Las injusticias son cada vez más evidentes y ni siquiera en los que se erigen o designamos justos podemos confiar, cuando, empezando por la cúspide, los altos cargos no castigan a quienes abusan haciendo mal uso de su poder sobre otros. Así, ¿qué podemos esperar? Nada, salvo elegir sentir sentimientos de frustración e impotencia ante un robo, una extorsión, un despido improcedente, una mentira… o no darles el gusto de sabernos mal y demostrarles absoluta indiferencia, cosa difícil al menos por un tiempo, hasta que se asimila y gestiona racionalmente y llegamos a la conclusión de que no merece la enajenación ni el sufrimiento quien lo causa a propósito y seguimos, como si nada, incluso más fuertes, más sabios, ratificando lo que no quieres hacer y cómo no quieres ser en la vida, con motivos e ilusión renovadas para buscar otra puerta, otra ventana por la que continuar tu camino, tu lucha.
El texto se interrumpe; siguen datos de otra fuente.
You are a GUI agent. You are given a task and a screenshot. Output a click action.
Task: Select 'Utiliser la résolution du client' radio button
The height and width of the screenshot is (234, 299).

Lo peor viene cuando tu intuición te envía señales y eres consciente de que te la están jugando, cuando en tu interior sabes que estás poniendo todo de tu parte para hacer las cosas bien y aún así, la envidia, la venganza o el complejo de superioridad te ponen zancadillas hasta hacerte caer.

Siempre he dicho que absolutamente todo depende de la persona que haya detrás de cada cosa o caso. Somos los humanos quienes tomamos decisiones y elegimos, a veces voluntariamente y otras, coaccionados. Lo que hacemos y lo que no es responsabilidad nuestra, porque no hacer algo también tiene consecuencias.

Todo en la vida es subjetivo y depende del punto de vista de cada individuo, pues lo que a alguien le puede parecer una obra de arte, para otro puede ser un despropósito, así que, cuando de juzgar se trata, tal vez debamos de conocer toda la información o averiguar si el problema es nuestro o del otro.

Es el ego el mejor y el peor amigo de uno, pues habitualmente se vuelve en su contra y consigue el rechazo generalizado de los demás. Sin duda, todo lo que se necesita para que triunfe el mal es que los hombres buenos no hagan nada.